The Price of a Car Has Never Felt Heavier
Cars have always been expensive, but right now they’re harder to afford than ever. The average new-car loan sits at more than $41,000, with monthly payments hovering around $745. For nearly one in five buyers, that bill climbs above $1,000 a month.
That kind of strain isn’t just hitting luxury buyers, it’s reaching everyday families trying to drive off the lot with a mid-size sedan or SUV. For many, owning a car has shifted from a milestone to a monthly burden.
Borrowing Longer to Make It Work
To soften the blow, more people are signing up for longer loan terms. About one in five buyers is now locked into a seven-year note, and the once-rare eight-year loan is quietly making its way back.
It looks good in the short term, lower payments mean the car feels more manageable. But those extra years add up to higher interest, and many drivers end up owing more on the vehicle than it’s actually worth when it comes time to trade it in.
Defaults Rising, Especially Among Young Drivers
And here’s where the trouble deepens: defaults are rising fast.
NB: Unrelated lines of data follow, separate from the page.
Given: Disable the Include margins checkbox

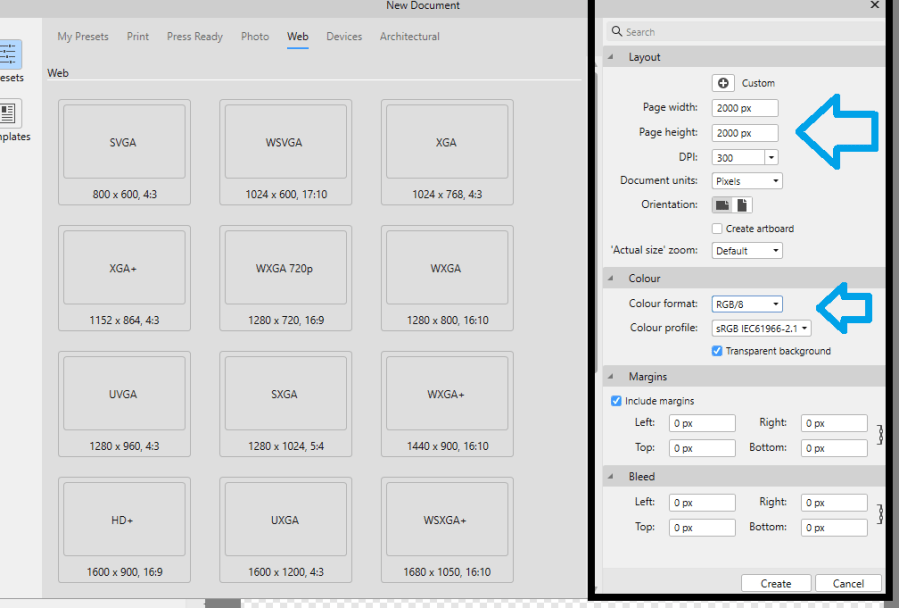Looking at the screenshot, I should point(616,401).
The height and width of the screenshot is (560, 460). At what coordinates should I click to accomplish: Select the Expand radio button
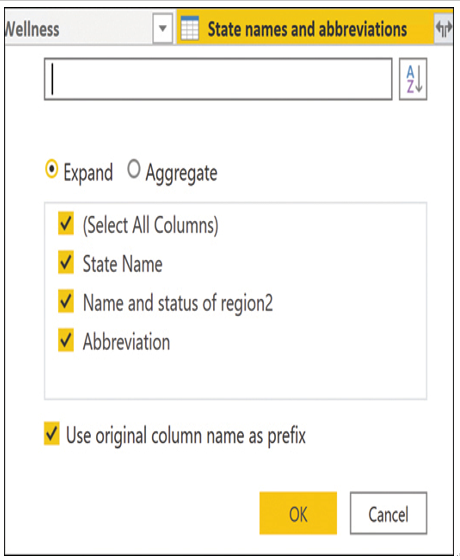click(52, 169)
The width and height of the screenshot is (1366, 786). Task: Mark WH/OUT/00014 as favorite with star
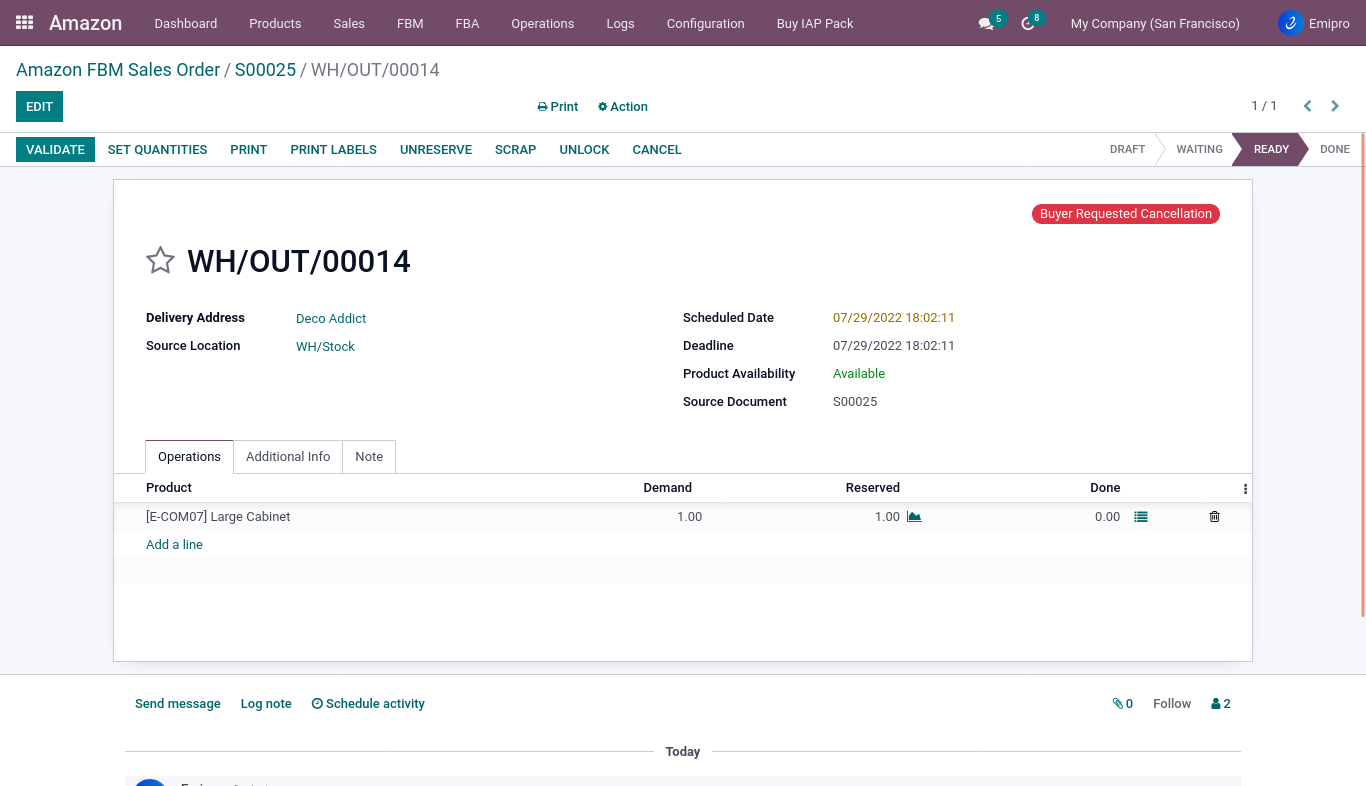[160, 261]
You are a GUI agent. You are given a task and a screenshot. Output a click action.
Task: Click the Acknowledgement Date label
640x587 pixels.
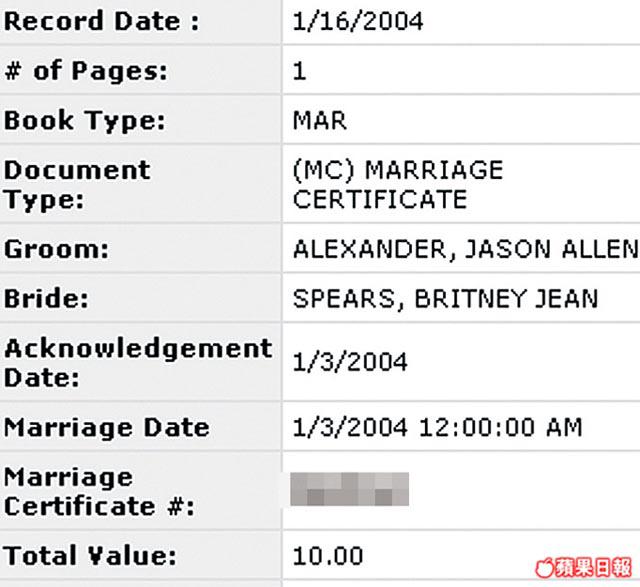(x=138, y=362)
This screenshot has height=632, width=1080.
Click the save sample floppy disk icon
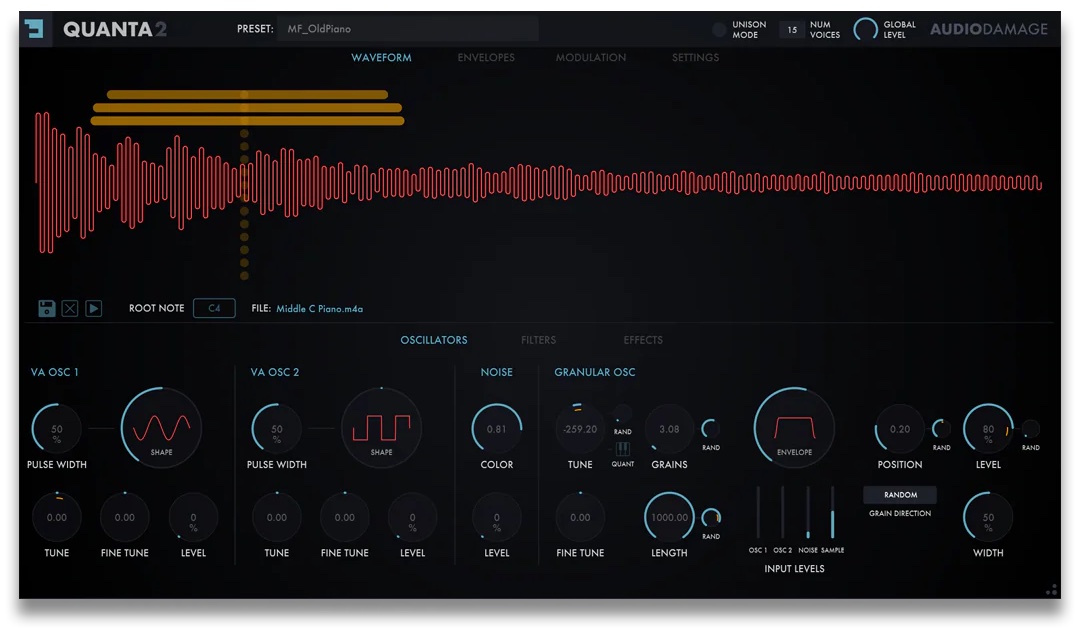[x=46, y=309]
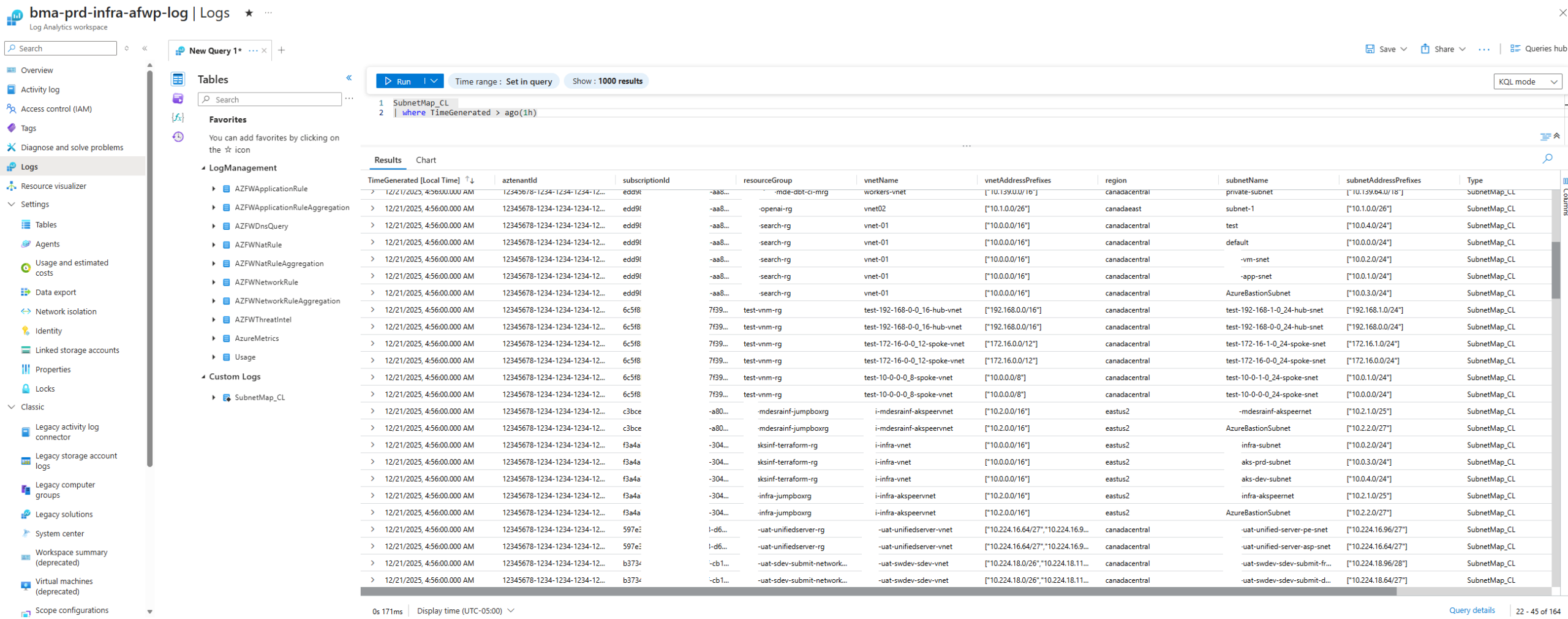Open the Queries hub
The image size is (1568, 619).
(1538, 48)
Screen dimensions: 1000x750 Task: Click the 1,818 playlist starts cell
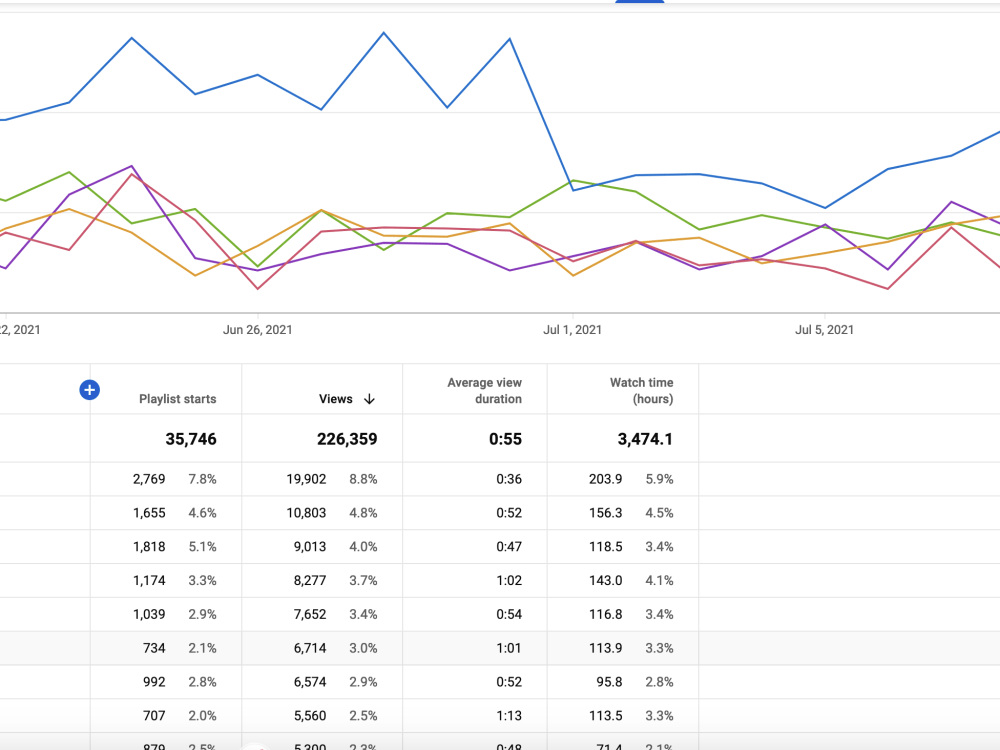[149, 547]
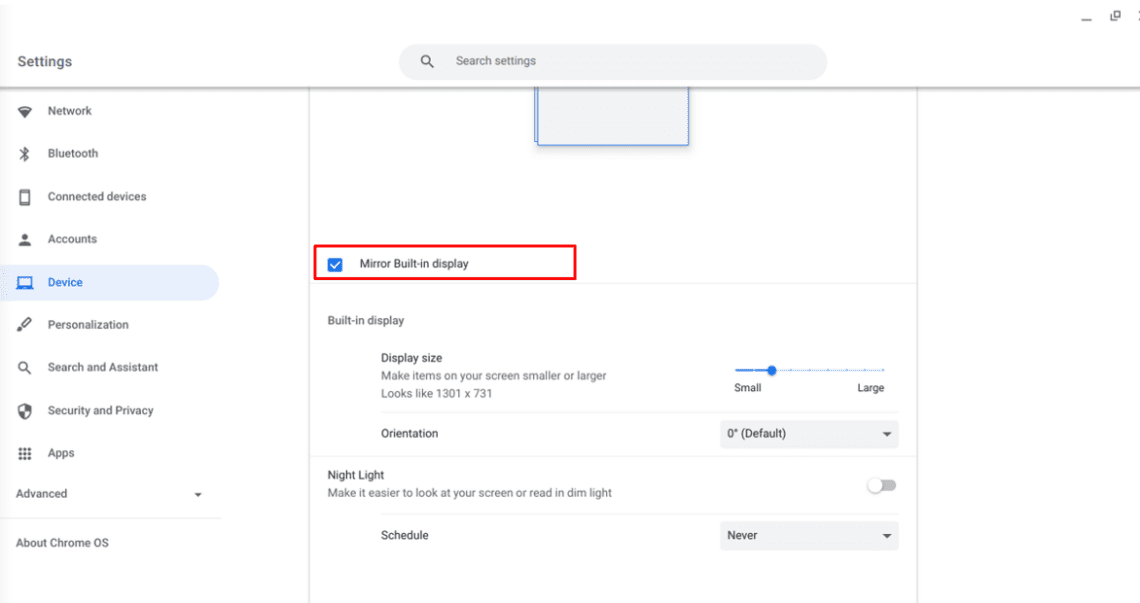
Task: Click the Bluetooth sidebar entry
Action: click(72, 153)
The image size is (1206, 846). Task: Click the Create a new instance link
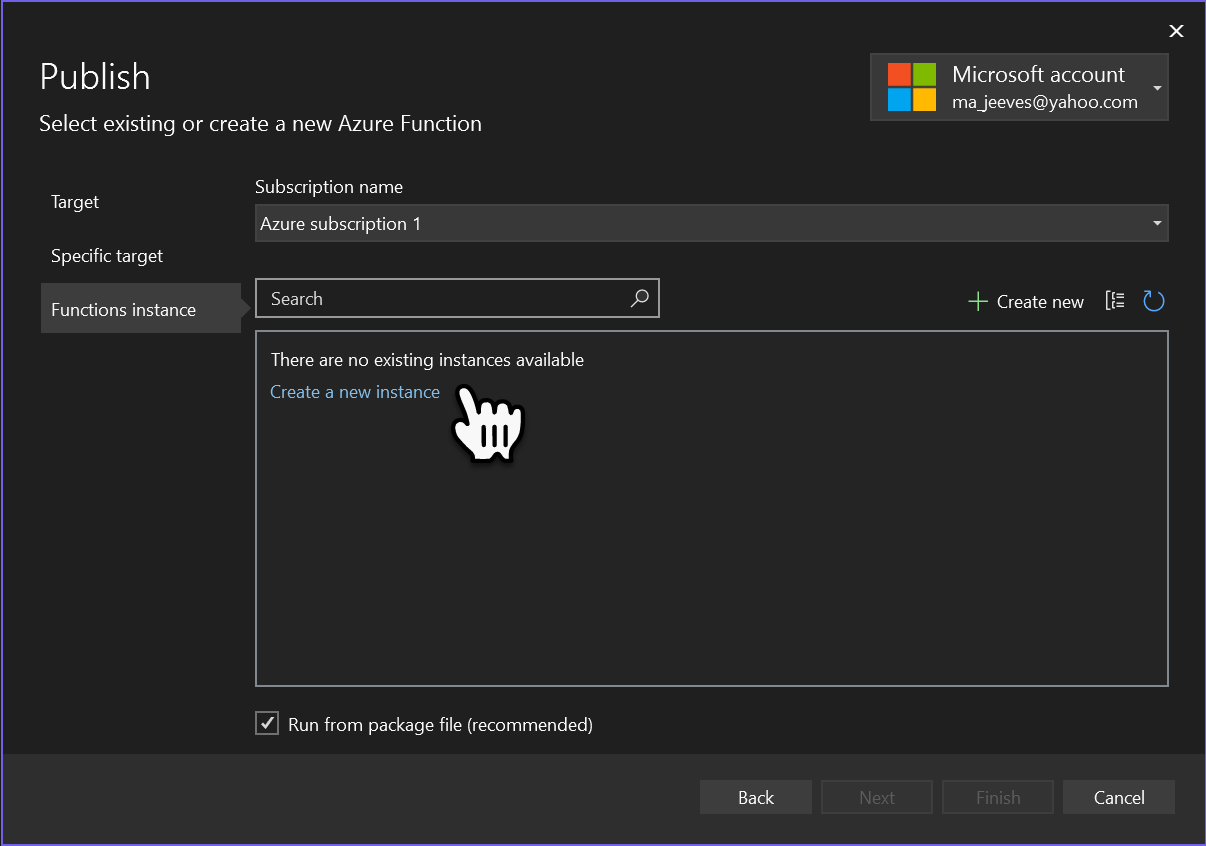click(354, 391)
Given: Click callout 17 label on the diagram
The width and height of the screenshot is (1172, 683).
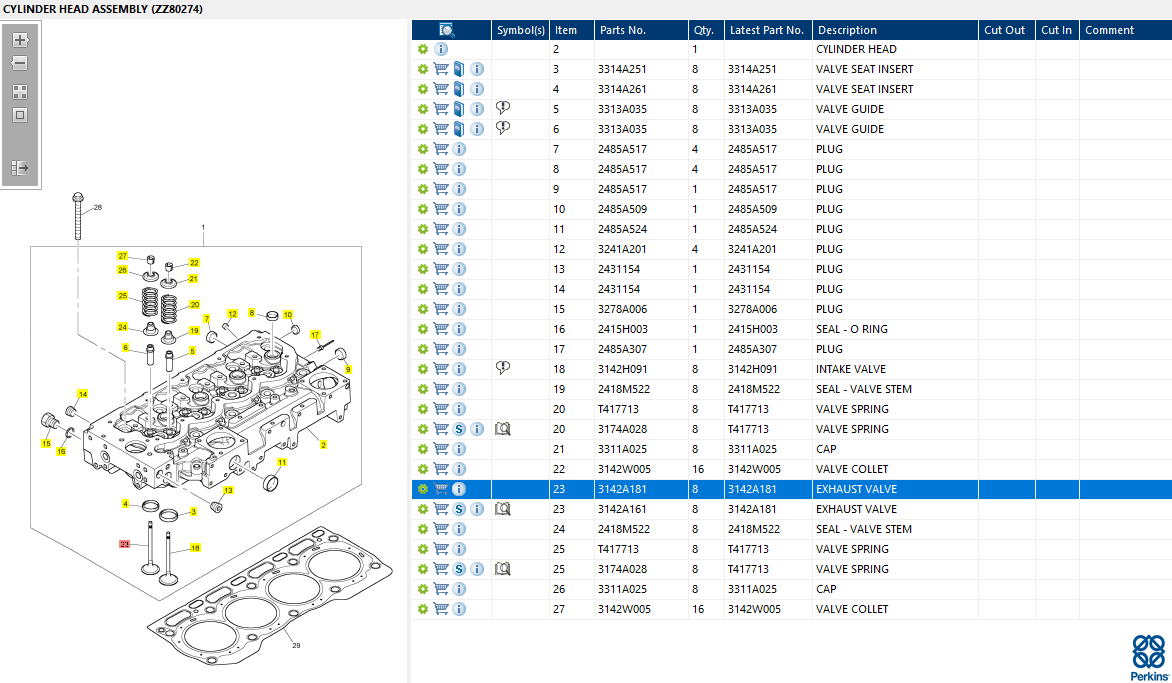Looking at the screenshot, I should pos(315,334).
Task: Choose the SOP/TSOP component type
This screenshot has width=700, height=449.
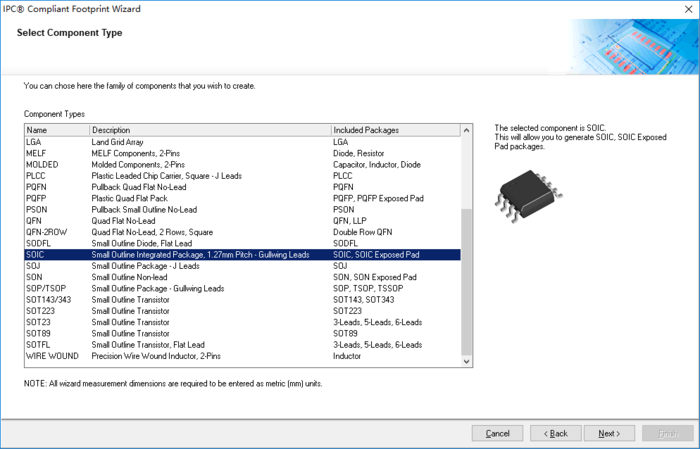Action: [242, 288]

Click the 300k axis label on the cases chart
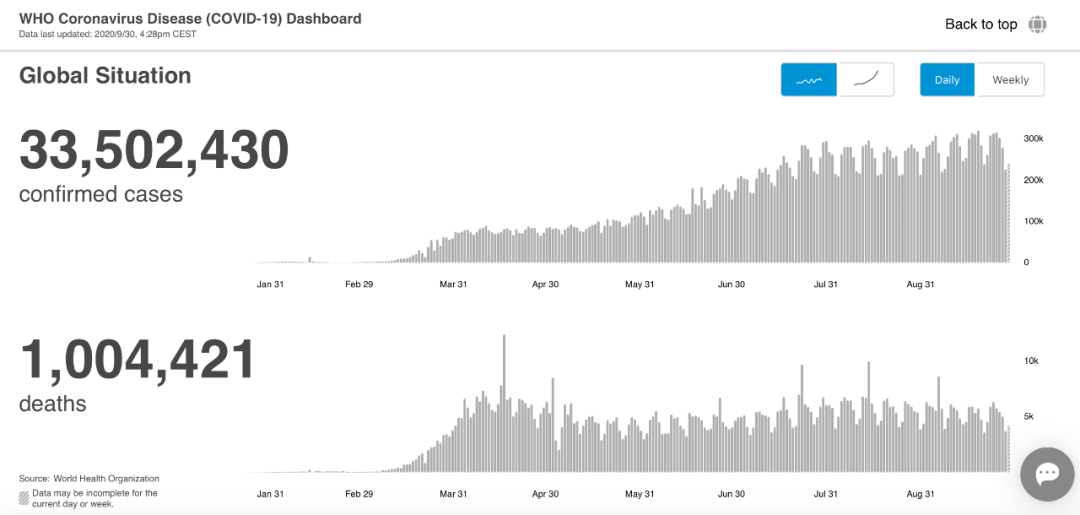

Borrowers with average credit scores are now twice as likely to fall behind on payments as they were before the pandemic.
Young drivers, ages 18 to 29, are taking the hardest hit. They’re slipping into serious delinquency 90 days or more behind, at higher rates than older buyers. Repossessions are climbing too, up 43 percent since 2022. For some, losing a car isn’t just an inconvenience; it can mean losing the ability to get to work.
Used Cars Aren’t the Safety Net They Used to Be
The used market, once a more affordable option, isn’t offering much relief. Prices jumped another 6.3 percent year-over-year in June. On top of that, nearly one in four trade-ins now carries negative equity. Translation: many drivers owe more on their old cars than they’re worth, leaving them stuck when it’s time to swap for something else.
A Familiar but Different Crisis
The signs look uncomfortably similar to the lead-up to the 2008 crash long loans, ballooning defaults, rising repossessions. But the difference this time is that the crisis isn’t being fueled by reckless lending alone. It’s the simple fact that cars themselves have become too expensive for the average paycheck.
What Comes Next?
The road ahead doesn’t look much smoother. Unless car prices come down or wages catch up, millions of Americans may keep borrowing longer, paying more, and falling deeper into debt, just to keep their lives moving on four wheels.